L'article 1353 du code civil dispose que celui qui réclame l'exécution d'une obligation doit la prouver et que, réciproquement, celui qui se prétend libéré doit justifier le paiement ou le fait qui a produit l'extinction de son obligation.
Il est établi par les pièces versées aux débats que la SCI C2S est propriétaire de six lots au sein de la copropriété de l'immeuble du [Adresse 1] à Besançon, de sorte qu'elle est tenue à l'acquittement des charges de copropriété afférentes.

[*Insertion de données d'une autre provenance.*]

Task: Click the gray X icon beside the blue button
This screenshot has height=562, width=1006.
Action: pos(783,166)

L'appelant verse aux débats :
- les procès-verbaux des assemblées générales pour les années 2017 à 2024 ayant approuvé les comptes de l'année précédente et adopté le budget prévisionnel de l'année suivante ;
- la notification par LRAR des procès-verbaux correspondants à la SCI C2S, correspondances revenues non réclamées ;
- quatre historiques de compte dont la combinaison couvre la période s'étendant du 1er janvier 2010 au 1er janvier 2025, et faisant état, à cette dernière date, d'un solde débiteur à hauteur de 54 758,54 euros ;
- un jugement rendu le 7 novembre 2013 par le tribunal de grande instance de Besançon ayant condamné la SCI C2S à payer au syndicat des copropriétaires la somme de 14 485,67 euros au titre des charges de copropriété impayées arrêtées au 29 juillet 2013 ;
- un jugement rendu le 20 octobre 2016 par le tribunal de grande instance de Besançon ayant condamné la SCI C2S à payer au syndicat des copropriétaires la somme de 8 682,76 euros au titre des charges de copropriété impayées arrêtées au 30 juin 2016, et non couvertes par la précédente décision judiciaire ;
- une mise en demeure adressée le 25 juin 2025 par le syndicat des copropriétaires à la SCI C2S portant sur le montant de 54 758,54 euros.

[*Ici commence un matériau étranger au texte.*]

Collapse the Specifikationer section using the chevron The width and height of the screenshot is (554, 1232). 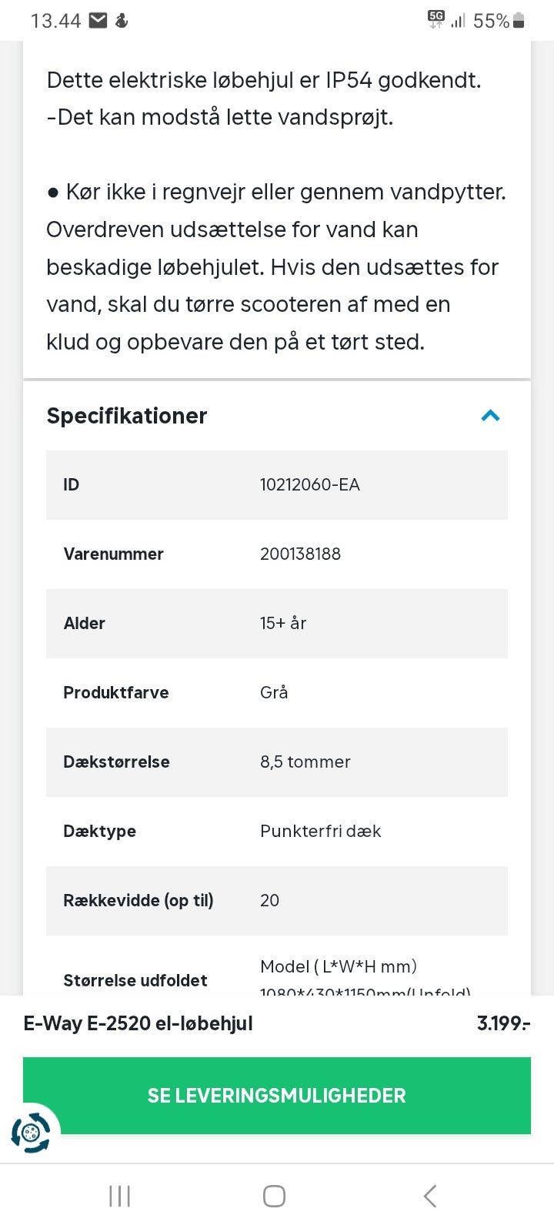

Il résulte de ces pièces que l'appelant justifie de sa créance à hauteur d'un montant de 31 590,11 euros, correspondant au solde débiteur au 1er janvier 2025, sous déduction des montants d'ores et déjà alloués à l'issue des deux instances judiciaires antérieures.

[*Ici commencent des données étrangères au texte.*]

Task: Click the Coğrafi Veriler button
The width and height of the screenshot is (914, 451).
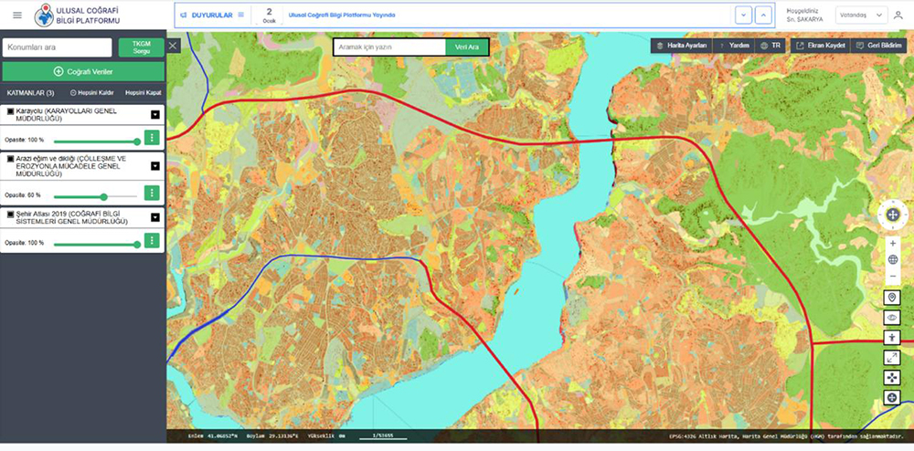Action: click(x=83, y=71)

La SCI C2S ne justifie pas s'être acquittée de cette somme.
Infirmant le jugement déféré, l'intimée sera donc condamnée au paiement de ce montant, avec intérêts au taux légal à compter de l'assignation, soit du 22 octobre 2024.
Il y a lieu ensuite de relever à l'examen des pièces produites que la SCI C2S a constamment opposé à l'ensemble des réclamations qui lui étaient faites une totale inertie confinant à la mauvaise foi, en ne procédant à aucun paiement spontané, en ignorant toute demande, en ne faisant jamais valoir aucun argument devant les juridictions, en n'exécutant pas les condamnations mises à sa charge ou encore en n'accusant réception d'aucune notification en provenance du syndicat des copropriétaires. Sa carence dans le paiement persiste depuis au moins 15 années, et le montant de sa dette re présente un montant particulièrement significatif, dont le défaut de perception par le syndicat de copropriété affecte nécessairement la trésorerie de la copropriété, laquelle est en outre lourdement grevée par les frais générés par le recours récurrent aux voies de droit nécessité par les manquements de l'intimée, ces difficultés imposant notamment l'appel d'une avance exceptionnelle par les copropriétaires pour faire face à la situation.
Les manquements de la SCI C2S ont ainsi généré pour le syndicat des copropriétaires un préjudice distinct du simple retard dans le paiement des charges, qui sera évalué à 5 000 euros, somme que l'intimée sera condamnée à payer à l'appelant à titre de dommages et intérêts. Sur ce point également, le jugement entrepris sera infirmé.
La SCI C2S sera condamnée aux entiers dépens de première instance et d'appel, avec faculté de recouvrement direct conformément aux dispositions de l'article 699 du code de procédure civile, ainsi qu'à payer à l'appelant la somme de 2 000 euros en application de l'article 700 du même code.